Knöchelödeme durch Calciumkanalblocker?


Gerd Luippold, Tübingen

Eine 69-jährige Patientin mit arterieller Hypertonie erhält einen Calciumkanalblocker vom Dihydropyridin-Typ. Nach einer Woche klagt die Patientin über zunehmende, beidseitige Knöchelödeme. Eine chronisch-venöse Insuffizienz oder eine pulmonale Hypertonie als Ursache der Ödeme kann ausgeschlossen werden.

  • Wie unterscheiden sich die verschiedenen therapeutisch eingesetzten Calciumkanalblocker?
  • Könnte der Calciumkanalblocker für das Auftreten der Knöchelödeme verantwortlich sein?
  • Welche Medikamente können zu einer Ödembildung führen?

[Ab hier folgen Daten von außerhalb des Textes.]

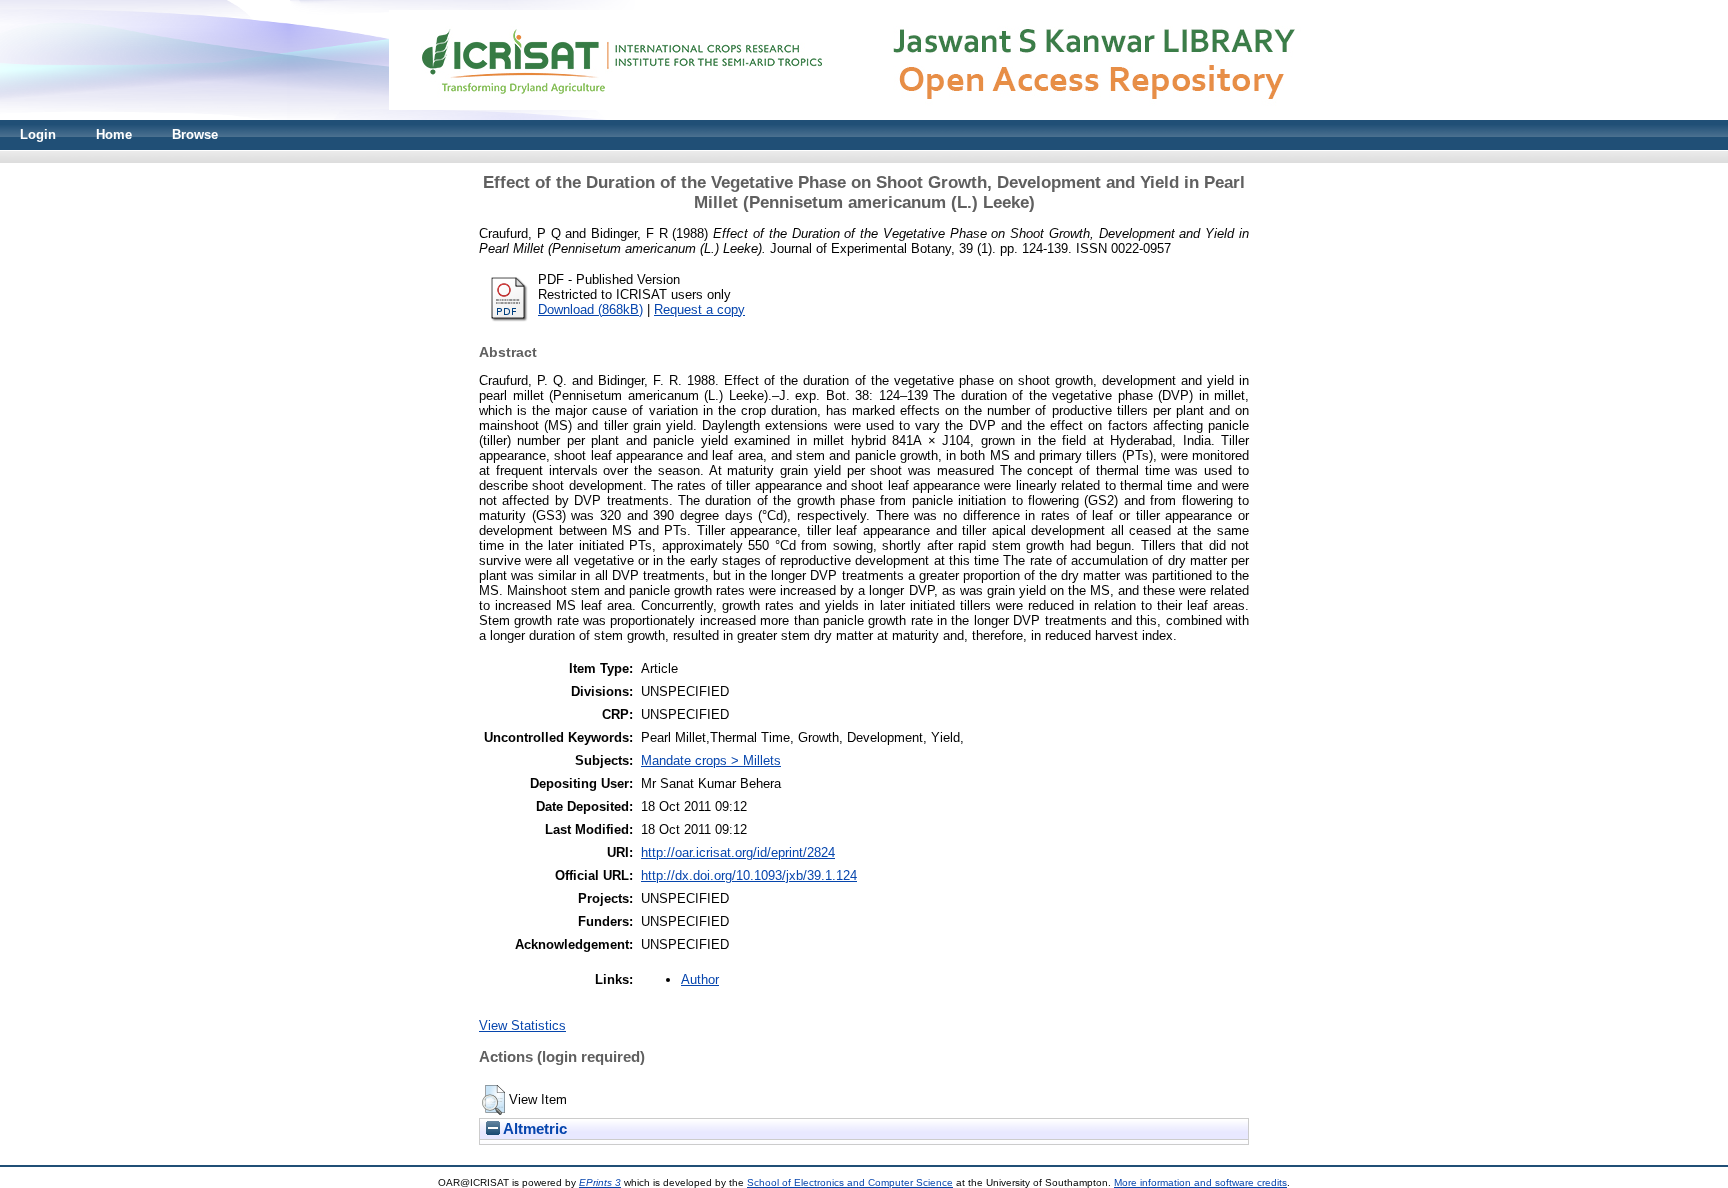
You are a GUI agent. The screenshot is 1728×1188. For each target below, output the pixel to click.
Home (114, 134)
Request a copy (699, 309)
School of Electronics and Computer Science (850, 1182)
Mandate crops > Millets (711, 760)
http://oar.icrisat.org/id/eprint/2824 (738, 852)
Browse (195, 134)
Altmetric (533, 1129)
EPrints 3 (600, 1182)
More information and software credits (1200, 1182)
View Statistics (522, 1025)
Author (700, 979)
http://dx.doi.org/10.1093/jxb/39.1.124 (749, 875)
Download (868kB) (590, 309)
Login (38, 134)
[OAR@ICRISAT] (864, 115)
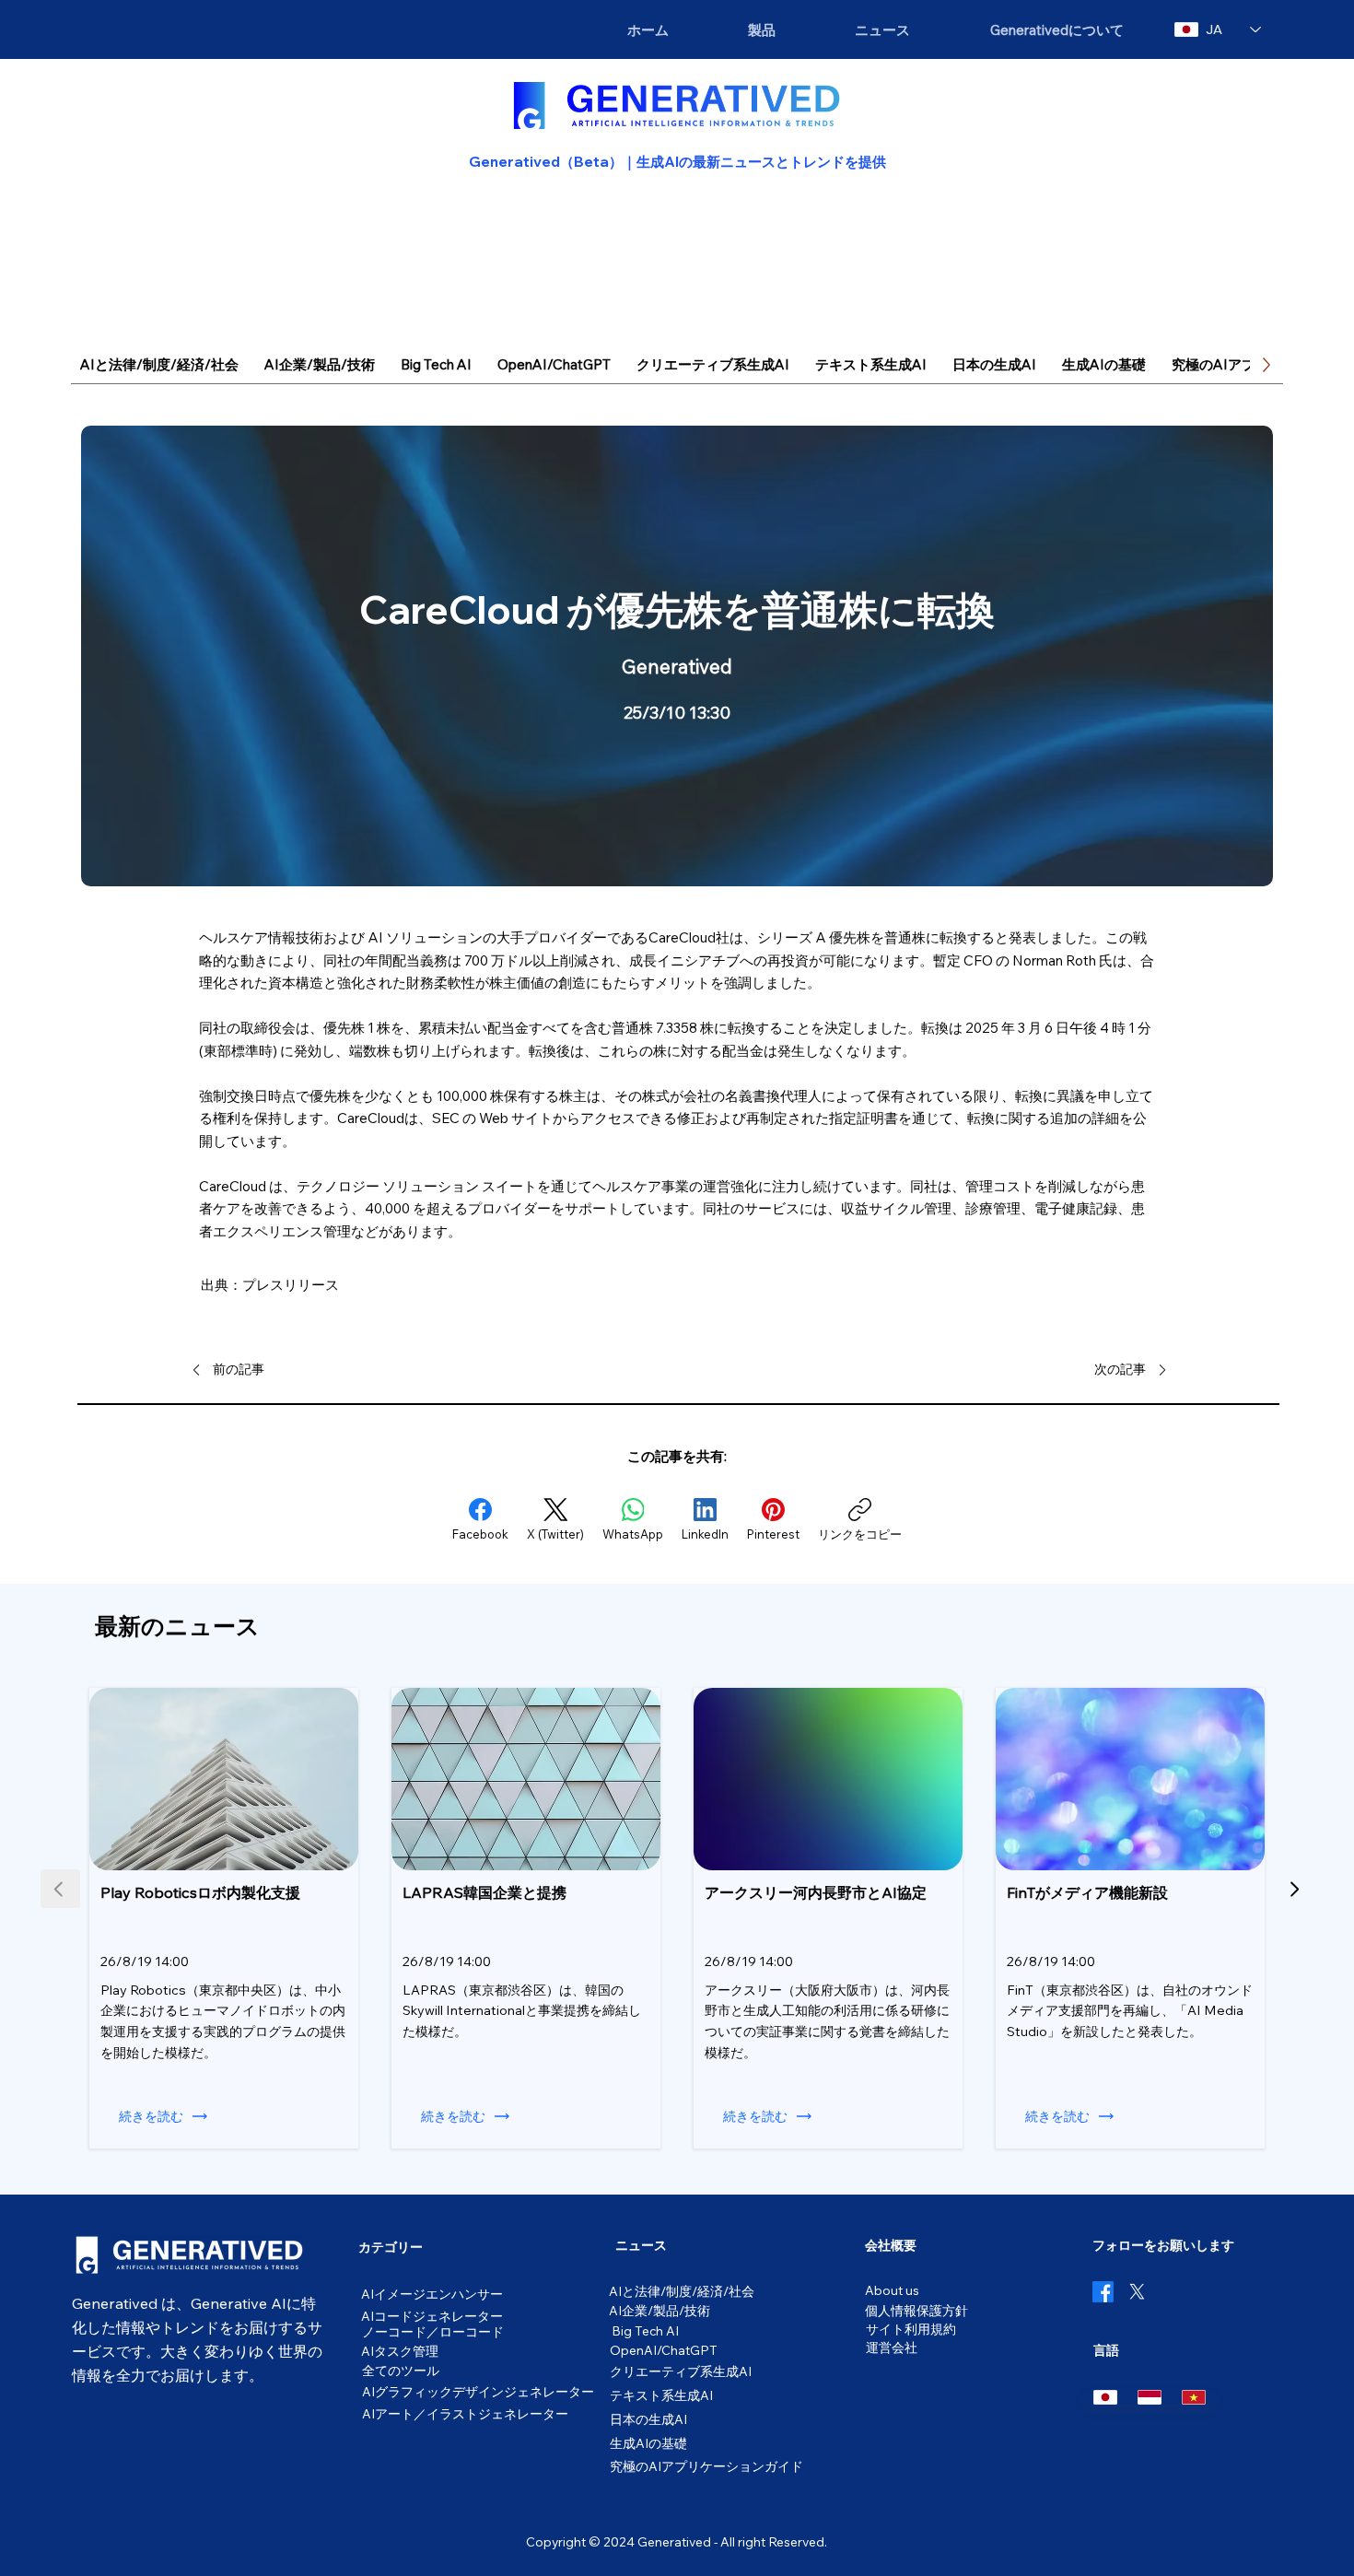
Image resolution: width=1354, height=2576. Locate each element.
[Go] (1293, 1888)
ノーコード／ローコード (433, 2331)
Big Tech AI (645, 2330)
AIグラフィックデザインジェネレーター (478, 2391)
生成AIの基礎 (648, 2443)
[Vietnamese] (1194, 2397)
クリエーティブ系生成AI (681, 2371)
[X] (1137, 2291)
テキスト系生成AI (661, 2395)
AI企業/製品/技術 (659, 2310)
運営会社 (891, 2347)
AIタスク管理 (399, 2351)
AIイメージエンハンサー (432, 2293)
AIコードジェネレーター (432, 2316)
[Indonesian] (1149, 2397)
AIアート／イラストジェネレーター (465, 2413)
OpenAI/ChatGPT (664, 2350)
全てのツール (400, 2370)
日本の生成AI (648, 2419)
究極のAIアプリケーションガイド (706, 2466)
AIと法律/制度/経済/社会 (681, 2291)
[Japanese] (1105, 2397)
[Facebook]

Charakterisierung der Calciumkanalblocker

Calciumkanalblocker verringern den Einstrom von Calciumionen durch den so genannten langsamen, spannungsabhängigen L-Typ-Calciumkanal. In der Klinik werden sie oft als Calciumantagonisten bezeichnet. Aus chemischer Sicht und von ihrem Wirkungsprofil abgeleitet, gehören die Calciumkanalblocker unterschiedlichen Gruppen an. Bei den reinen Calciumkanalblockern unterscheidet man auf Grund des Angriffs an drei verschiedenen Bindungsstellen am Calciumkanal folgende Substanzgruppen [1]:

Dihydropyridine. Prototyp ist Nifedipin. Es flutet schnell an und hat eine kurze Wirkungsdauer. Die Dihydropyridine der zweiten Generation fluten langsamer an und haben eine längere Wirkungsdauer. Beispiele sind Isradipin, Felodipin und Nitrendipin. Dihydropyridine wie Amlodipin, Lacidipin oder Lercanidipin, die nach einmal täglicher Gabe eine lange gleichmäßige Wirkung aufweisen, werden als Vertreter der dritten Generation bezeichnet. Amlodipin hat eine besonders lange Eliminationshalbwertszeit von 35 bis 50 Stunden. Lacidipin und Lercanidipin akkumulieren primär in lipophilen Membrankompartimenten, aus denen sie dann über die Zeit in den Calciumkanal diffundieren.

  • Phenylalkylamine. Die beiden Vertreter dieser Gruppe sind Verapamil und Gallopamil.
  • Benzothiazepine. Der Prototyp der Benzothiazepine ist Diltiazem.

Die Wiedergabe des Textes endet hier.